▶ YOUR OBJECTIVE: Looking at the records below, say how many lines contain "heading". Nothing else belongs in the answer.

▶ SUPPLIED DATA:

____________

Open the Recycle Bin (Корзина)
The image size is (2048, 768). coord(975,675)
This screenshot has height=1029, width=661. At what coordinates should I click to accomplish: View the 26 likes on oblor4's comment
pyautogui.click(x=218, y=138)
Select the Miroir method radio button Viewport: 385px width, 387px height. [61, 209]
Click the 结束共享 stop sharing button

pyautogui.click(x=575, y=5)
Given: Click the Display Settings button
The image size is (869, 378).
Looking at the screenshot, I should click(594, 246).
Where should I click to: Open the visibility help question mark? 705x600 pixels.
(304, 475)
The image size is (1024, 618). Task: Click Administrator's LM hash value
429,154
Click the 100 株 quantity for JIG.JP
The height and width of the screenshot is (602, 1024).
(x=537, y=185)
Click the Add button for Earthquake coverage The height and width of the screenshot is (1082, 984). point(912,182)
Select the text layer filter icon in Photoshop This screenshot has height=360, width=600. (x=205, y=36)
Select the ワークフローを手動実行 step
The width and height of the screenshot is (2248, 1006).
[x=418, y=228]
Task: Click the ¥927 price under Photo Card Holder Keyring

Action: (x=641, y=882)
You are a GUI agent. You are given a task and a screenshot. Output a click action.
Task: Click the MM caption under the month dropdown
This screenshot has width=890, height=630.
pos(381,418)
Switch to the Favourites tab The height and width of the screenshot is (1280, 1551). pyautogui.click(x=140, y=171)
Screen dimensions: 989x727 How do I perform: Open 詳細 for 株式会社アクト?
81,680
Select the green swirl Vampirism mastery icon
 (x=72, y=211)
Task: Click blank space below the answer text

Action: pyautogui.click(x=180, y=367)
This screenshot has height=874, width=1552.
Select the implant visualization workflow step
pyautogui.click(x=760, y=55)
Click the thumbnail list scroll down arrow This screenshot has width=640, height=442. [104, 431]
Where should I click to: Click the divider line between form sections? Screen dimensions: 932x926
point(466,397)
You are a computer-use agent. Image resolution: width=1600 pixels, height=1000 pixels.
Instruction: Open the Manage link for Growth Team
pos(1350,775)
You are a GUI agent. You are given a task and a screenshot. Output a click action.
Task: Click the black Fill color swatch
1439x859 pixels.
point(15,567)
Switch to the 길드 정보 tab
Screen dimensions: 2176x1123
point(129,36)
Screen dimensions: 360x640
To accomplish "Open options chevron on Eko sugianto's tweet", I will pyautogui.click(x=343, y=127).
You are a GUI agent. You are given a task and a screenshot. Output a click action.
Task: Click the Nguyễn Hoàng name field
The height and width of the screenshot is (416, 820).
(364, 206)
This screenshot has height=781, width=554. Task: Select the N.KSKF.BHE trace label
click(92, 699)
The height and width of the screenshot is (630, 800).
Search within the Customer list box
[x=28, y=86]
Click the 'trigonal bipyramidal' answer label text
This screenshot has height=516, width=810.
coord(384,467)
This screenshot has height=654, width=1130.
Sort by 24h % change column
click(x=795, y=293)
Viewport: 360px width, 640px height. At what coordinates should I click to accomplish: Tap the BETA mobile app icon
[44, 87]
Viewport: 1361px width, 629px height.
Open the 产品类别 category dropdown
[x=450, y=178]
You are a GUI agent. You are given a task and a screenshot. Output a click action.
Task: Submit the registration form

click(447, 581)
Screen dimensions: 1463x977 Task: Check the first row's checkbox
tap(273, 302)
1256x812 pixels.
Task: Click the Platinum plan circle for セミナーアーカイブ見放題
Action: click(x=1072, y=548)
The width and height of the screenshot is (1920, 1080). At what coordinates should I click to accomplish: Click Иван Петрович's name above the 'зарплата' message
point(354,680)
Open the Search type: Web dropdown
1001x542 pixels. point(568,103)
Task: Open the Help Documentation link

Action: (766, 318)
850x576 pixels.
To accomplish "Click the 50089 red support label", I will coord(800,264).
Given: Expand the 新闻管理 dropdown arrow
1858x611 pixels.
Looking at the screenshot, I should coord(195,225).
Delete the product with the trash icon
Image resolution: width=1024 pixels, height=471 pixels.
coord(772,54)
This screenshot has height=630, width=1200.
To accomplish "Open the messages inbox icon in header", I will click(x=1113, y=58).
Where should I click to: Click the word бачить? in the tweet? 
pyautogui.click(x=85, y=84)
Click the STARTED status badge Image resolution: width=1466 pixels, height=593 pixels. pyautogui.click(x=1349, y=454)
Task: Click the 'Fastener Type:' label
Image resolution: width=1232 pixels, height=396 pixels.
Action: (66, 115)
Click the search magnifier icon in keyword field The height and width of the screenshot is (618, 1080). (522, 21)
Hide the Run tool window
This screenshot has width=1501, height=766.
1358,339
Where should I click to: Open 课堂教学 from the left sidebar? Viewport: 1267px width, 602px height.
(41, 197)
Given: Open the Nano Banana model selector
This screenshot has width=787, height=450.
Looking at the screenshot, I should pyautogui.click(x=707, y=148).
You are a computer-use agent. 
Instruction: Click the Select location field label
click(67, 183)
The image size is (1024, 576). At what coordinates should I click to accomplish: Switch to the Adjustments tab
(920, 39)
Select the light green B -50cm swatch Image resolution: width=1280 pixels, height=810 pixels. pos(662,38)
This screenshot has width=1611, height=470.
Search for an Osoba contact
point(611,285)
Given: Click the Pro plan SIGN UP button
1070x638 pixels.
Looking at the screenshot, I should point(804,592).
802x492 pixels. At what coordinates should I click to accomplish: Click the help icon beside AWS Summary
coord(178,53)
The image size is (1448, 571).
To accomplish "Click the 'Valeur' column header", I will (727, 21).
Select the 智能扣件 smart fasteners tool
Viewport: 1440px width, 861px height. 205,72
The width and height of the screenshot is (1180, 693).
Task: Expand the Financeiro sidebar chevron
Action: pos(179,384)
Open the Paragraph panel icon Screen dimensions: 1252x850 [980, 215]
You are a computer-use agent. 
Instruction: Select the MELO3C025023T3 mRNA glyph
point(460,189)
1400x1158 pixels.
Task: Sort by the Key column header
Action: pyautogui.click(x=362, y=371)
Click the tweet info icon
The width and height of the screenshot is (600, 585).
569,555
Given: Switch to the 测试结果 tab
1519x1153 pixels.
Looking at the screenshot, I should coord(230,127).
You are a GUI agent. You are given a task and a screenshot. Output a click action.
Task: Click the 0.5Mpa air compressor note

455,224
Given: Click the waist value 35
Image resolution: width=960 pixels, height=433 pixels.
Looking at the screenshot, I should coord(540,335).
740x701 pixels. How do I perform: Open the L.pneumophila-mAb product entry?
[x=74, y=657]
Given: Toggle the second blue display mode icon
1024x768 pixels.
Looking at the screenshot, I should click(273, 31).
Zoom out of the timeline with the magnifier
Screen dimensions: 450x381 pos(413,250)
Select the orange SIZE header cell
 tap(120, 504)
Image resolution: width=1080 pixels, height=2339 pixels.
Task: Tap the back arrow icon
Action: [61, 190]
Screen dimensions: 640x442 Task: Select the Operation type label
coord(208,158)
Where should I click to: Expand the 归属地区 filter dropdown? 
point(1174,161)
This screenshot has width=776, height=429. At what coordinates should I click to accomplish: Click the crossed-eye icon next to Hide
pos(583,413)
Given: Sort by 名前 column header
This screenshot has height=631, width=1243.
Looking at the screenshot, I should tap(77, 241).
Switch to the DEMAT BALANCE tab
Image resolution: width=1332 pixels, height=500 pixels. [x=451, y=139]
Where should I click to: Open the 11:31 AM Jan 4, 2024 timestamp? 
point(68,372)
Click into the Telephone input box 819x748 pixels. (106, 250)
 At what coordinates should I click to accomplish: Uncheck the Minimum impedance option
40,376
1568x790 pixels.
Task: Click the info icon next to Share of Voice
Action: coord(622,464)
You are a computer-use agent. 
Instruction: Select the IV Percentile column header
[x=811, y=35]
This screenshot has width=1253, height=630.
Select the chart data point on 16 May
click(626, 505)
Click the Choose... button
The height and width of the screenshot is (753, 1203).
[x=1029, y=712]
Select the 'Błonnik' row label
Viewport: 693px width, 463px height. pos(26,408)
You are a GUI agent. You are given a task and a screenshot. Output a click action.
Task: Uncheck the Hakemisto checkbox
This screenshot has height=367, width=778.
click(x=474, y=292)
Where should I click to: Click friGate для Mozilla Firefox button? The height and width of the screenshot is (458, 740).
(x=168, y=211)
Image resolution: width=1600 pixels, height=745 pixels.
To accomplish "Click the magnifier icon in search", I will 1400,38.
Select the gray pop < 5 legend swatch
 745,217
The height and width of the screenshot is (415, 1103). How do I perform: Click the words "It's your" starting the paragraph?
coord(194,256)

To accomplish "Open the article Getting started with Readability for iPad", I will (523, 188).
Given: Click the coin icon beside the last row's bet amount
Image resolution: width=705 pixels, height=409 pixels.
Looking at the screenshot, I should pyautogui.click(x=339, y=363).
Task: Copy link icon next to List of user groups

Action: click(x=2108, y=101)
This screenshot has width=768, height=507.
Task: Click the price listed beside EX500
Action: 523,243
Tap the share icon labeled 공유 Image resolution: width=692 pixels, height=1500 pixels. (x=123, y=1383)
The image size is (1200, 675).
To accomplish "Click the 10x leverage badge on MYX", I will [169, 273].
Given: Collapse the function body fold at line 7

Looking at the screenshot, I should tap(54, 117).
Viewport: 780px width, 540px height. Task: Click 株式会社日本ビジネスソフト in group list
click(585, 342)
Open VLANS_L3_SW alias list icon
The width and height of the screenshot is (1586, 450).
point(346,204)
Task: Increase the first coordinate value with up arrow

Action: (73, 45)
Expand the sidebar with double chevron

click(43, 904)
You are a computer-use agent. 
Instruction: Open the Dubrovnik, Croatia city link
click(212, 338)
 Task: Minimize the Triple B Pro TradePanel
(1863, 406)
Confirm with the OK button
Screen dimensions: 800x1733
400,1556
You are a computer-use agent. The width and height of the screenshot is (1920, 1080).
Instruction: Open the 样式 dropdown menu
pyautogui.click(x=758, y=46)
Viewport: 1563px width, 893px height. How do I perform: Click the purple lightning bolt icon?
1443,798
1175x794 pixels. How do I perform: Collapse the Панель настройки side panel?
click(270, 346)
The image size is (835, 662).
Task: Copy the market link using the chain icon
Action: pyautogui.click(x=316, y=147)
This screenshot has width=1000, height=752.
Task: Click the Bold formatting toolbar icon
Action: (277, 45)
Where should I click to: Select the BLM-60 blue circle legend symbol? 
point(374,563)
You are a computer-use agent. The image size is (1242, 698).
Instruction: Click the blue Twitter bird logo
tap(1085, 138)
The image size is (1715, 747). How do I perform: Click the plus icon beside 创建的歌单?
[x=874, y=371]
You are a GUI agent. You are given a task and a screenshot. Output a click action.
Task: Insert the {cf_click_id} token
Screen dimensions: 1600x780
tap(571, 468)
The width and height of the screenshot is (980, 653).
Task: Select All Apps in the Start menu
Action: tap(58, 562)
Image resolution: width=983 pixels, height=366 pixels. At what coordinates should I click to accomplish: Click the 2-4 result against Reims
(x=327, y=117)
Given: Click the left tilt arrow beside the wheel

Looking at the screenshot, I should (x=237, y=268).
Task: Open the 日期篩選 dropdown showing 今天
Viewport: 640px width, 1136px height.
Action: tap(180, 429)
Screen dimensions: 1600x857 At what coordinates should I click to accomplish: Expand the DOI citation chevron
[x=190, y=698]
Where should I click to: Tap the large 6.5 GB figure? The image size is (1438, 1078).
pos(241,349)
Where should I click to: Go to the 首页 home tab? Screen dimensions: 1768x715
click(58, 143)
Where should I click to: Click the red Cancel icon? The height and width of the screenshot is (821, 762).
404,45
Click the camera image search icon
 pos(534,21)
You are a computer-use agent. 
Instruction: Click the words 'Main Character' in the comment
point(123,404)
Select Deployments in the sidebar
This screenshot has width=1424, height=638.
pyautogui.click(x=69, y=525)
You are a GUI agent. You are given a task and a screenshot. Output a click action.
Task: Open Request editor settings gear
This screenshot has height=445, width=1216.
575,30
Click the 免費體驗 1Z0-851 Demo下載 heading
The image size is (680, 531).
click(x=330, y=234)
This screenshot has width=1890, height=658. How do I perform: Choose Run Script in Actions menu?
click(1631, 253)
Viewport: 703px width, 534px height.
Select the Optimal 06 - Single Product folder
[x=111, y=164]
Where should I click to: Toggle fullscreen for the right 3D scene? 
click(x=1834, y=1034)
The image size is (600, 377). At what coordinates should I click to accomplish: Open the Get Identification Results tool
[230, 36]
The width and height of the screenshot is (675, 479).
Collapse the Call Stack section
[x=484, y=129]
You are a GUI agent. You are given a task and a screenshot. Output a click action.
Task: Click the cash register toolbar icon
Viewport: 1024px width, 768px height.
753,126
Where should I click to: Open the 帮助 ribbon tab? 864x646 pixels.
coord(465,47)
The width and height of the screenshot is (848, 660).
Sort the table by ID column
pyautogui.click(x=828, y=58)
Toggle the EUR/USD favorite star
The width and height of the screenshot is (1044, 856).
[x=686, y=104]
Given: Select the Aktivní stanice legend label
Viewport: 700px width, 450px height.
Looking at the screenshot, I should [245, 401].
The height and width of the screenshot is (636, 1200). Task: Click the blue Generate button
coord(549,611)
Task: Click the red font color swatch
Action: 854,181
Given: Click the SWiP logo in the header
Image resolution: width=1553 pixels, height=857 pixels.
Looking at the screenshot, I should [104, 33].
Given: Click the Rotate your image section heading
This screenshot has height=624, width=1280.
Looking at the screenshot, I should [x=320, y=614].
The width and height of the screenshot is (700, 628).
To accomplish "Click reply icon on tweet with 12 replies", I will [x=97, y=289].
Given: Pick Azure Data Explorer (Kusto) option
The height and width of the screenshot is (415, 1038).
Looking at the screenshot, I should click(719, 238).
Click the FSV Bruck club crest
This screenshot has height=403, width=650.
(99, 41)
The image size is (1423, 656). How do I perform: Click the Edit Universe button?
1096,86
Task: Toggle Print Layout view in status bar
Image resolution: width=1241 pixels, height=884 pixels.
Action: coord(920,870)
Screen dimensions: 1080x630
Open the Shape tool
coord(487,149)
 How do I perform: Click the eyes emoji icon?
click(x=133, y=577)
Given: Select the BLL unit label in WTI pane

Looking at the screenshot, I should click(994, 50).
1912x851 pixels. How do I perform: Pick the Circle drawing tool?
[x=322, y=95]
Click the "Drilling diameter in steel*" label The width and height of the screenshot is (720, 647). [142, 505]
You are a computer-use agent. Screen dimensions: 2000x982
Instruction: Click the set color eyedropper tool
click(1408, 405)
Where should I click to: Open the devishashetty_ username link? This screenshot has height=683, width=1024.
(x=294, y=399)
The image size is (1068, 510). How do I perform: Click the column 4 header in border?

____________

▶ TASK OUTPUT: 2